> WHAT IS NEEDED: Write down each entry again, exactly as it reads.

▽

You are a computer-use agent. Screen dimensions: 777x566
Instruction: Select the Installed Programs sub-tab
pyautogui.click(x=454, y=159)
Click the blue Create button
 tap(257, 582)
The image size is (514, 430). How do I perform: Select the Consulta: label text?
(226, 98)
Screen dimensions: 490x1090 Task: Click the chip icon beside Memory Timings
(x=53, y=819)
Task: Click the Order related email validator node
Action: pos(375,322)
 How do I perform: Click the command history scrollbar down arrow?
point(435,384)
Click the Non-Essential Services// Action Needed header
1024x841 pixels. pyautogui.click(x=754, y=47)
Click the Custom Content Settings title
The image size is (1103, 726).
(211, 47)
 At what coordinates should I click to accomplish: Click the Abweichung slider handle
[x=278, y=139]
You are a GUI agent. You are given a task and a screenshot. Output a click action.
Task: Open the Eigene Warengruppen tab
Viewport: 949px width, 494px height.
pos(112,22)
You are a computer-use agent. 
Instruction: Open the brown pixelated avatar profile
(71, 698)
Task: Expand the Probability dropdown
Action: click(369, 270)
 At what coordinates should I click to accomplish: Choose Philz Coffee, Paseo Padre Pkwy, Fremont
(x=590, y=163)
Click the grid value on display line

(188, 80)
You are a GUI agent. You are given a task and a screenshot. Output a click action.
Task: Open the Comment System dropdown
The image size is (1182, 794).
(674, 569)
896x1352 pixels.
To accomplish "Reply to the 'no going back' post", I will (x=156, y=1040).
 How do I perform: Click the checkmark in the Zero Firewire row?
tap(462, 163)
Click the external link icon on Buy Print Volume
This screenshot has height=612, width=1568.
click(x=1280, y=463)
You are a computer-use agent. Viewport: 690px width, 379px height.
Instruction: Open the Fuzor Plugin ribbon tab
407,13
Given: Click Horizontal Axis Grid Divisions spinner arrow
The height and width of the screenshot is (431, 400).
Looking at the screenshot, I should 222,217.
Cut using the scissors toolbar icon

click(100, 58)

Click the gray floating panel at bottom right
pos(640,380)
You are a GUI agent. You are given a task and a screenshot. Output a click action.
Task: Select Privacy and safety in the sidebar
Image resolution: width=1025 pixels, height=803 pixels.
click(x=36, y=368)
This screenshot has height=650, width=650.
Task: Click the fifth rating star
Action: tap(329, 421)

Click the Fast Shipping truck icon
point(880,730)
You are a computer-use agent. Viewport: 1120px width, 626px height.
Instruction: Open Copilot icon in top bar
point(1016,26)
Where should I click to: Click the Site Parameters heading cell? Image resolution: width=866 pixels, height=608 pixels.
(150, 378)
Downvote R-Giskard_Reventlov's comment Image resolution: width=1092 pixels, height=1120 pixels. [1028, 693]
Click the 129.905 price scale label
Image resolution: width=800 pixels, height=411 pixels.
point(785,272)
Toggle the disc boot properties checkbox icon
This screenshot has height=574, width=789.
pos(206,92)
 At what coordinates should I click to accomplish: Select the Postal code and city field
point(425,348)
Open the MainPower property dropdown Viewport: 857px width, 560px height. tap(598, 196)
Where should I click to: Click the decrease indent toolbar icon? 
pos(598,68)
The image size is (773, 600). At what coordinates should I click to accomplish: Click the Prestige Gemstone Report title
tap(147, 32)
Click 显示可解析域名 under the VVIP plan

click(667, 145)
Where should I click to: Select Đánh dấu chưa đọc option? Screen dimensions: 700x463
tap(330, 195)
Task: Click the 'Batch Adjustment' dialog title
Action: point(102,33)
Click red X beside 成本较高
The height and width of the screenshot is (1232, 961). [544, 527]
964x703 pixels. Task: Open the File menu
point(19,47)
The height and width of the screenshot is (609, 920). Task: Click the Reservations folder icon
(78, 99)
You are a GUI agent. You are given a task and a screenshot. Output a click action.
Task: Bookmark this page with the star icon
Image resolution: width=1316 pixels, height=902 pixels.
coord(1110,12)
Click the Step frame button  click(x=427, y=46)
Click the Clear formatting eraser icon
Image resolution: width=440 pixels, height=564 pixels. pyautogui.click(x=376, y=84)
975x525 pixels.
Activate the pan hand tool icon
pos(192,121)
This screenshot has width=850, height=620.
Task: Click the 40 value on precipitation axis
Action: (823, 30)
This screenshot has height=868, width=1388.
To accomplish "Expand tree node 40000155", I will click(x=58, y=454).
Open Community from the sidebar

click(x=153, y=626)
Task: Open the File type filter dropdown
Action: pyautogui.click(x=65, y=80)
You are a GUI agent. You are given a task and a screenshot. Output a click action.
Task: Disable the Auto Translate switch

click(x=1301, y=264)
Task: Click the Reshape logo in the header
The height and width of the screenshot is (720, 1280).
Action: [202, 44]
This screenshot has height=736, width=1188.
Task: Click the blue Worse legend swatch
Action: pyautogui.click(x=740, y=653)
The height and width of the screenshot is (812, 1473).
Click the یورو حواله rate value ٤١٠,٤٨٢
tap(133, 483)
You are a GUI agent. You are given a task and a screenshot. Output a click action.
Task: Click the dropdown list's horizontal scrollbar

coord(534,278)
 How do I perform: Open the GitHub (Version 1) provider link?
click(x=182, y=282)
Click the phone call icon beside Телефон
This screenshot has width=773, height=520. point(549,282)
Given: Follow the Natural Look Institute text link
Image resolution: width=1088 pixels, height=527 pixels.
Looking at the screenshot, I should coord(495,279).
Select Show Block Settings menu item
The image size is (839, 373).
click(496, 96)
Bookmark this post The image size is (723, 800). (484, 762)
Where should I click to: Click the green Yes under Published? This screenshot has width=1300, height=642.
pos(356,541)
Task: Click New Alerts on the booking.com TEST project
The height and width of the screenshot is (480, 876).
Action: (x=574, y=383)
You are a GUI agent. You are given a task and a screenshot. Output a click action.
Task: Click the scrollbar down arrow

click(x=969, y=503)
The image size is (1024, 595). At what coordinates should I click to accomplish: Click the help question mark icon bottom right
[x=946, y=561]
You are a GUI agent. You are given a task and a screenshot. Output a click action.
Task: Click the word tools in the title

△

> WRITTEN RESPONSE:
You are a computer-use agent. Screen dimensions: 777x566
Instruction: Select the Installed Programs sub-tab
pyautogui.click(x=454, y=159)
Click the blue Create button
 tap(257, 582)
The image size is (514, 430). How do I perform: Select the Consulta: label text?
(226, 98)
Screen dimensions: 490x1090 Task: Click the chip icon beside Memory Timings
(x=53, y=819)
Task: Click the Order related email validator node
Action: pos(375,322)
 How do I perform: Click the command history scrollbar down arrow?
point(435,384)
Click the Non-Essential Services// Action Needed header
1024x841 pixels. pyautogui.click(x=754, y=47)
Click the Custom Content Settings title
The image size is (1103, 726).
(211, 47)
 At what coordinates should I click to accomplish: Click the Abweichung slider handle
[x=278, y=139]
You are a GUI agent. You are given a task and a screenshot. Output a click action.
Task: Open the Eigene Warengruppen tab
Viewport: 949px width, 494px height.
pos(112,22)
You are a computer-use agent. 
Instruction: Open the brown pixelated avatar profile
(71, 698)
Task: Expand the Probability dropdown
Action: click(369, 270)
 At what coordinates should I click to accomplish: Choose Philz Coffee, Paseo Padre Pkwy, Fremont
(x=590, y=163)
Click the grid value on display line

(188, 80)
You are a GUI agent. You are given a task and a screenshot. Output a click action.
Task: Open the Comment System dropdown
The image size is (1182, 794).
(674, 569)
896x1352 pixels.
To accomplish "Reply to the 'no going back' post", I will (x=156, y=1040).
 How do I perform: Click the checkmark in the Zero Firewire row?
tap(462, 163)
Click the external link icon on Buy Print Volume
This screenshot has height=612, width=1568.
click(x=1280, y=463)
You are a computer-use agent. Viewport: 690px width, 379px height.
Instruction: Open the Fuzor Plugin ribbon tab
407,13
Given: Click Horizontal Axis Grid Divisions spinner arrow
The height and width of the screenshot is (431, 400).
Looking at the screenshot, I should 222,217.
Cut using the scissors toolbar icon

click(100, 58)

Click the gray floating panel at bottom right
pos(640,380)
You are a GUI agent. You are given a task and a screenshot. Output a click action.
Task: Select Privacy and safety in the sidebar
Image resolution: width=1025 pixels, height=803 pixels.
click(x=36, y=368)
This screenshot has height=650, width=650.
Task: Click the fifth rating star
Action: tap(329, 421)

Click the Fast Shipping truck icon
point(880,730)
You are a computer-use agent. Viewport: 1120px width, 626px height.
Instruction: Open Copilot icon in top bar
point(1016,26)
Where should I click to: Click the Site Parameters heading cell? Image resolution: width=866 pixels, height=608 pixels.
(150, 378)
Downvote R-Giskard_Reventlov's comment Image resolution: width=1092 pixels, height=1120 pixels. [1028, 693]
Click the 129.905 price scale label
Image resolution: width=800 pixels, height=411 pixels.
point(785,272)
Toggle the disc boot properties checkbox icon
This screenshot has height=574, width=789.
pos(206,92)
 At what coordinates should I click to accomplish: Select the Postal code and city field
point(425,348)
Open the MainPower property dropdown Viewport: 857px width, 560px height. tap(598, 196)
Where should I click to: Click the decrease indent toolbar icon? 
pos(598,68)
The image size is (773, 600). At what coordinates should I click to accomplish: Click the Prestige Gemstone Report title
tap(147, 32)
Click 显示可解析域名 under the VVIP plan

click(667, 145)
Where should I click to: Select Đánh dấu chưa đọc option? Screen dimensions: 700x463
tap(330, 195)
Task: Click the 'Batch Adjustment' dialog title
Action: point(102,33)
Click red X beside 成本较高
The height and width of the screenshot is (1232, 961). [544, 527]
964x703 pixels. Task: Open the File menu
point(19,47)
The height and width of the screenshot is (609, 920). Task: Click the Reservations folder icon
(78, 99)
You are a GUI agent. You are given a task and a screenshot. Output a click action.
Task: Bookmark this page with the star icon
Image resolution: width=1316 pixels, height=902 pixels.
coord(1110,12)
Click the Step frame button  click(x=427, y=46)
Click the Clear formatting eraser icon
Image resolution: width=440 pixels, height=564 pixels. pyautogui.click(x=376, y=84)
975x525 pixels.
Activate the pan hand tool icon
pos(192,121)
This screenshot has width=850, height=620.
Task: Click the 40 value on precipitation axis
Action: (823, 30)
This screenshot has height=868, width=1388.
To accomplish "Expand tree node 40000155", I will click(x=58, y=454).
Open Community from the sidebar

click(x=153, y=626)
Task: Open the File type filter dropdown
Action: pyautogui.click(x=65, y=80)
You are a GUI agent. You are given a task and a screenshot. Output a click action.
Task: Disable the Auto Translate switch

click(x=1301, y=264)
Task: Click the Reshape logo in the header
The height and width of the screenshot is (720, 1280).
Action: [202, 44]
This screenshot has height=736, width=1188.
Task: Click the blue Worse legend swatch
Action: pyautogui.click(x=740, y=653)
The height and width of the screenshot is (812, 1473).
Click the یورو حواله rate value ٤١٠,٤٨٢
tap(133, 483)
You are a GUI agent. You are given a task and a screenshot. Output a click action.
Task: Click the dropdown list's horizontal scrollbar

coord(534,278)
 How do I perform: Open the GitHub (Version 1) provider link?
click(x=182, y=282)
Click the phone call icon beside Телефон
This screenshot has width=773, height=520. point(549,282)
Given: Follow the Natural Look Institute text link
Image resolution: width=1088 pixels, height=527 pixels.
Looking at the screenshot, I should coord(495,279).
Select Show Block Settings menu item
The image size is (839, 373).
click(496, 96)
Bookmark this post The image size is (723, 800). (484, 762)
Where should I click to: Click the green Yes under Published? This screenshot has width=1300, height=642.
pos(356,541)
Task: Click New Alerts on the booking.com TEST project
The height and width of the screenshot is (480, 876).
Action: (x=574, y=383)
You are a GUI agent. You are given a task and a screenshot. Output a click action.
Task: Click the scrollbar down arrow

click(x=969, y=503)
The image size is (1024, 595). At what coordinates should I click to accomplish: Click the help question mark icon bottom right
[x=946, y=561]
You are a GUI agent. You are given a task and a screenshot. Output a click action.
Task: Click the word tools in the title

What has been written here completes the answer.